1851 Feb. 7th – Hort: "Westcott is just coming out with his Norrisian on 'The Elements of the Gospel Harmony.' I have seen the first sheet on Inspiration, which is a wonderful step in advance of common orthodox heresy." (
Life, Vol.I, p.181).
1858 Oct. 21st – Westcott: Further I agree with them in condemning many leading specific doctrines of the popular theology as, to say the least, containing much superstition and immorality of a very pernmicious kind.....The positive doctrines even of the Evangelicals seem to me perverted rather than untrue.....There are, I fear, still more serious differences between us on the subject of authority, and especially the authority of the Bible" (
Life, Vol.I, p.400).
1860 Apr. 3rd – Hort: "But the book which has most engaged me is Darwin.

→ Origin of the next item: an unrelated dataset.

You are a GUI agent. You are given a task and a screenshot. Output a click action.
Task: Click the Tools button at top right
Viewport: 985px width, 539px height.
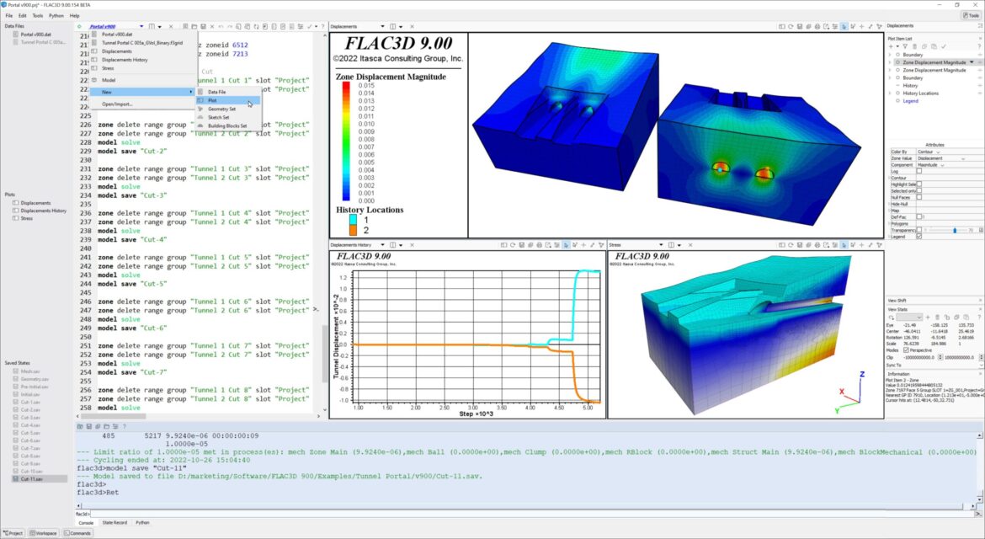coord(970,15)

Whatever may be thought of it, it is a book that one is proud to be contemporary with. I must work out and examine the argument in more detail, but at present my feeling is strong that the theory is unanswerable." (
Life, Vol.I, p.416).
Oct. 15th – Hort: "I entirely agree – correcting one word – with what you there say on the Atonement, having for many years believed that "the absolute union of the Christian (or rather, of man) with Christ Himself" is the spiritual truth of which the popular doctrine of substitution is an immoral and material counterfeit.....Certainly nothing can be more unscriptural than the modern limiting of Christ's bearing our sins and sufferings to His death; but indeed that is only one aspect of an almost universal heresy." (
Life, Vol.I, p.430).
1864 Sept. 23rd – Hort: "I believe Coleridge was quite right in saying that Christianity without a substantial Church is vanity and dissolution; and I remember shocking you and Lightfoot not so very long ago by expressing a belief that 'Protestantism' is only parenthetical and temporary. In short, the Irvingite creed (minus the belief in the superior claims of the Irvingite communion) seems to me unassailable in things ecclesiastical." (
Life, Vol.II, p.30,31).
1865 Sept. 27th – Westcott: "I have been trying to recall my impressions of La Salette (a marian shrine). I wish I could see to what forgotten truth Mariolatry bears witness; and how we can practically set forth the teaching of the miracles" (
Life, Vol.I, p.
Nov. 17th – Westcott: "As far as I could judge, the 'idea' of La Salette was that of God revealing Himself now, and not in one form but in many." (
Life, Vol.I. pp.251,252).
Oct. 17th – Hort: "I have been persuaded for many years that Mary-worship and 'Jesus'-worship have very much in common in their causes and their results." (
Life, Vol.II, p.50).
1867 Oct. 17th – Hort: "I wish we were more agreed on the doctrinal part; but you know I am a staunch sacerdotalist, and there is not much profit in arguing about first principles." (
Life, Vol.II, p.86).
1890 Mar. 4th – Westcott: "No one now, I suppose, holds that the first three chapters of Genesis, for example, give a literal history – I could never understand how any one reading them with open eyes could think they did – yet they disclose to us a Gospel. So it is probably elsewhere."